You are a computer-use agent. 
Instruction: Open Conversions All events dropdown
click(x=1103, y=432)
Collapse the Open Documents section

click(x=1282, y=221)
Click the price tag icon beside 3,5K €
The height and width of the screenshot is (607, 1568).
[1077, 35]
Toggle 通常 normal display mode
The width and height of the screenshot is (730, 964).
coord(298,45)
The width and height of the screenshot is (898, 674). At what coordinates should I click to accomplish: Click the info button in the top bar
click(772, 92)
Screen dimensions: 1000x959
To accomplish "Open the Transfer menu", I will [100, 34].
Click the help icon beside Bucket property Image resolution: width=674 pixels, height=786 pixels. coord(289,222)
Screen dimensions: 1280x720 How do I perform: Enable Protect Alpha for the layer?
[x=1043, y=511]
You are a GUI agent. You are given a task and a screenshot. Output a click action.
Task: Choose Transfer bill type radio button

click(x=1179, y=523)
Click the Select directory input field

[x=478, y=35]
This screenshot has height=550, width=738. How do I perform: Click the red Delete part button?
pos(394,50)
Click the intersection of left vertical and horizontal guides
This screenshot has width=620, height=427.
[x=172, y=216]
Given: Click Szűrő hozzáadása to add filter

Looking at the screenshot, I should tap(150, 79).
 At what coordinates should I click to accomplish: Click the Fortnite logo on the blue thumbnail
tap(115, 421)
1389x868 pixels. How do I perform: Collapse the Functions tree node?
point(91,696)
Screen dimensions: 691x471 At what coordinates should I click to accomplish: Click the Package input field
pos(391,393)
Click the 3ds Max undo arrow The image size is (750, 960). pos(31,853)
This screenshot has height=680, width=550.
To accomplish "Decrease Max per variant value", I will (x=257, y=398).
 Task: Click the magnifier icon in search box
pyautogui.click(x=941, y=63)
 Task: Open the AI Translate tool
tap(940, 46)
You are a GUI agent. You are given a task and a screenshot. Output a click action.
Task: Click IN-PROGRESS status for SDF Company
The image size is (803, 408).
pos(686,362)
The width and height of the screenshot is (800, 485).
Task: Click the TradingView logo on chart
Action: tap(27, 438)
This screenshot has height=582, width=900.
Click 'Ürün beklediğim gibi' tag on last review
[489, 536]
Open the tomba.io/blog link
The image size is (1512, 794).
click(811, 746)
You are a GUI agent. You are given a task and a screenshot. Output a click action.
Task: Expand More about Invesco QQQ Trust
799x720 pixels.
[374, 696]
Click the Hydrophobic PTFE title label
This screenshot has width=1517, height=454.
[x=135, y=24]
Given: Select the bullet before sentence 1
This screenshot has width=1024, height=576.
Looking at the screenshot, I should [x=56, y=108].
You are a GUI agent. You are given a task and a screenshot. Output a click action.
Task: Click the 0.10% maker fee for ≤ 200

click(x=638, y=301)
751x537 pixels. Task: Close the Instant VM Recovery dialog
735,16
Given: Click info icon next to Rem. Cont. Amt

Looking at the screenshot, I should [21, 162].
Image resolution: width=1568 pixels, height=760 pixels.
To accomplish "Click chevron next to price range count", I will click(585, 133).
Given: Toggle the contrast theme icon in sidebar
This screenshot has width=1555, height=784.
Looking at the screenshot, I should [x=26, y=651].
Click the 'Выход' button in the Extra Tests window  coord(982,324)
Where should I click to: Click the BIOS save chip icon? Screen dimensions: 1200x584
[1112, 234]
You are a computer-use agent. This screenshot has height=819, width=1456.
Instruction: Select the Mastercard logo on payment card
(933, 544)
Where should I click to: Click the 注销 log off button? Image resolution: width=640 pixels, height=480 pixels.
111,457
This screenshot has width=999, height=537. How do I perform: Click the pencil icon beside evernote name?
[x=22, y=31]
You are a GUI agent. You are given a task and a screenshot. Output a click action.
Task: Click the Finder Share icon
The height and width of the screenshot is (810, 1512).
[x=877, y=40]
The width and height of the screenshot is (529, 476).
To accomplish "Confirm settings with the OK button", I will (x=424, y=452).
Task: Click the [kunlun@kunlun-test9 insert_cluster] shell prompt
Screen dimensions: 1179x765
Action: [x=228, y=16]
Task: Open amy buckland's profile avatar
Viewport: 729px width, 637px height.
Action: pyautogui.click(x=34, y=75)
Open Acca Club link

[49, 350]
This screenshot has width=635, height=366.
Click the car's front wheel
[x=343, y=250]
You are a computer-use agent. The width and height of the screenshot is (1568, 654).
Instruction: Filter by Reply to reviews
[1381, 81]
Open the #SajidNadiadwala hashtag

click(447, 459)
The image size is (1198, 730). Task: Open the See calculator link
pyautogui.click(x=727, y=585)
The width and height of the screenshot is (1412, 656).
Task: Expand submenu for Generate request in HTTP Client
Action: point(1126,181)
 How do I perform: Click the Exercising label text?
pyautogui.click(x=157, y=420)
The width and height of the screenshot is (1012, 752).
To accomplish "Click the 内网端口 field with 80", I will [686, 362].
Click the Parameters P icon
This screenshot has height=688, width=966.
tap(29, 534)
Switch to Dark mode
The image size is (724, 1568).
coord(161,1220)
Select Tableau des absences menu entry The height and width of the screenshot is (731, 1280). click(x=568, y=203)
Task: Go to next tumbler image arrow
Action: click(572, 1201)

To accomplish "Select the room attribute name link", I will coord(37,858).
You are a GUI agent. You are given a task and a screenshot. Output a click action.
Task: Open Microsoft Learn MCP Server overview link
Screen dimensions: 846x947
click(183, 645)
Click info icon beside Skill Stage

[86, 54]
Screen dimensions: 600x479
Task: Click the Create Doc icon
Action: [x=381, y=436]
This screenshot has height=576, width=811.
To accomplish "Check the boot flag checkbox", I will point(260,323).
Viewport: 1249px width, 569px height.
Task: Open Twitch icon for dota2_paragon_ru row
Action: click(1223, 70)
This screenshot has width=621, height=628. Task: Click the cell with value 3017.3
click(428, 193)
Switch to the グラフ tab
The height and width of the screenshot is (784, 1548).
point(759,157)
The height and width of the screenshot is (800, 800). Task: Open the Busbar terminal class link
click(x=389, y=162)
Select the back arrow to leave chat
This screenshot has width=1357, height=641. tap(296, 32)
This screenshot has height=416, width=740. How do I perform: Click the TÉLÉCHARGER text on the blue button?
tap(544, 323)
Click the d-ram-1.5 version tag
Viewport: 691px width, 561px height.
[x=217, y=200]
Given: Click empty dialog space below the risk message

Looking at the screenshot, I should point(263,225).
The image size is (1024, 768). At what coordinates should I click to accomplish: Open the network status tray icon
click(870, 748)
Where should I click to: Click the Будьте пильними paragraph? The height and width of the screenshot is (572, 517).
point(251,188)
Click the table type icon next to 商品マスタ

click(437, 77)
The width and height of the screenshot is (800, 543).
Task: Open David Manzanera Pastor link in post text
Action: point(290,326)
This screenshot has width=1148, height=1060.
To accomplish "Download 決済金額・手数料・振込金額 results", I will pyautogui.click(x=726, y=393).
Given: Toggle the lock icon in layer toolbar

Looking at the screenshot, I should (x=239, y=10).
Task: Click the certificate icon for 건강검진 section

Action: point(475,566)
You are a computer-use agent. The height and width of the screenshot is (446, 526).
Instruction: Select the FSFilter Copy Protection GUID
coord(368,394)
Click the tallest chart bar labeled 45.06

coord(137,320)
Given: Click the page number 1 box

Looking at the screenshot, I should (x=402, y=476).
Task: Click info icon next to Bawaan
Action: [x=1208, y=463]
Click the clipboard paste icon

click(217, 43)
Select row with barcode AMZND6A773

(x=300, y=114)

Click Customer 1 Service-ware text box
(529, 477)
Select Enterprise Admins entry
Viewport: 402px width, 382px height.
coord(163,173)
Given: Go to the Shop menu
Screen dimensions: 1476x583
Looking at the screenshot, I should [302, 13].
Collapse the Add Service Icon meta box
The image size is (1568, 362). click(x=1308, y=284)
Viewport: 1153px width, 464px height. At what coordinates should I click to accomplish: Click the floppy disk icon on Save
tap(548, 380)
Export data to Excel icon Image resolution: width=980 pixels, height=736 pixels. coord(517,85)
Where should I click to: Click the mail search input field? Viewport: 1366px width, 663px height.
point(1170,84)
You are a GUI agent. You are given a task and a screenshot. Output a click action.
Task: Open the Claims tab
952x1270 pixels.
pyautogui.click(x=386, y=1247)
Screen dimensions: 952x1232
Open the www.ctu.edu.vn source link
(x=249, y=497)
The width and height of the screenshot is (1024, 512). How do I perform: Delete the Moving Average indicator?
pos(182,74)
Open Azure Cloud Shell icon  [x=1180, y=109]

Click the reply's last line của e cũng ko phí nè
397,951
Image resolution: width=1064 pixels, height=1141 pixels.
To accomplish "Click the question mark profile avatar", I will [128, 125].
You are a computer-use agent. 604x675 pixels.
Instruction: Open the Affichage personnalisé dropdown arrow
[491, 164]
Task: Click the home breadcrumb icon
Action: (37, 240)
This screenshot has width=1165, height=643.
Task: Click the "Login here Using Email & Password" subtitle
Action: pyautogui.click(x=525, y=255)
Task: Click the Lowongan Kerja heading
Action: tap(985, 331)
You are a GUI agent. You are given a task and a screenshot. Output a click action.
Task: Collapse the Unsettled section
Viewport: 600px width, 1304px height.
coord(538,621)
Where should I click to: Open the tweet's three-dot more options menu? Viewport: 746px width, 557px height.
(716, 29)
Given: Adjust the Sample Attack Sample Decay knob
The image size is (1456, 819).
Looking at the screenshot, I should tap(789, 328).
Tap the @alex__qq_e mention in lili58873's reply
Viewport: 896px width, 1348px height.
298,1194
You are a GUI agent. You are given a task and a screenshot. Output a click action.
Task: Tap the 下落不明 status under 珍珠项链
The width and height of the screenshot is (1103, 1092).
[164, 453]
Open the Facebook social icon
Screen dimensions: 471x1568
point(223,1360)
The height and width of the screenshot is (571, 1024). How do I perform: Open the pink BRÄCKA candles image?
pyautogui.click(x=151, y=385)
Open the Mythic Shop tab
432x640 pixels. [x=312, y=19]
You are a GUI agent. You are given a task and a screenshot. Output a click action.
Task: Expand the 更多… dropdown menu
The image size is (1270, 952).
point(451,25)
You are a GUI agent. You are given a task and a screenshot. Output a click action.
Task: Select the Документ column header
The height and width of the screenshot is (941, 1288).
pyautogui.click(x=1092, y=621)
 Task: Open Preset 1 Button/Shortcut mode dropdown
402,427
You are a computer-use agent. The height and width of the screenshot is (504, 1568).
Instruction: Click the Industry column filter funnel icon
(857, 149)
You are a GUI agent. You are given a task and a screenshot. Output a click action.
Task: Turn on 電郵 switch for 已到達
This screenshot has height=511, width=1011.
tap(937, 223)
· · · · · · ·
Task statement:
Output each line of the listing in which the string "profile" is found.

Answer to the exercise:
Task: Open amy buckland's profile avatar
To accomplish "Click the question mark profile avatar", I will [128, 125].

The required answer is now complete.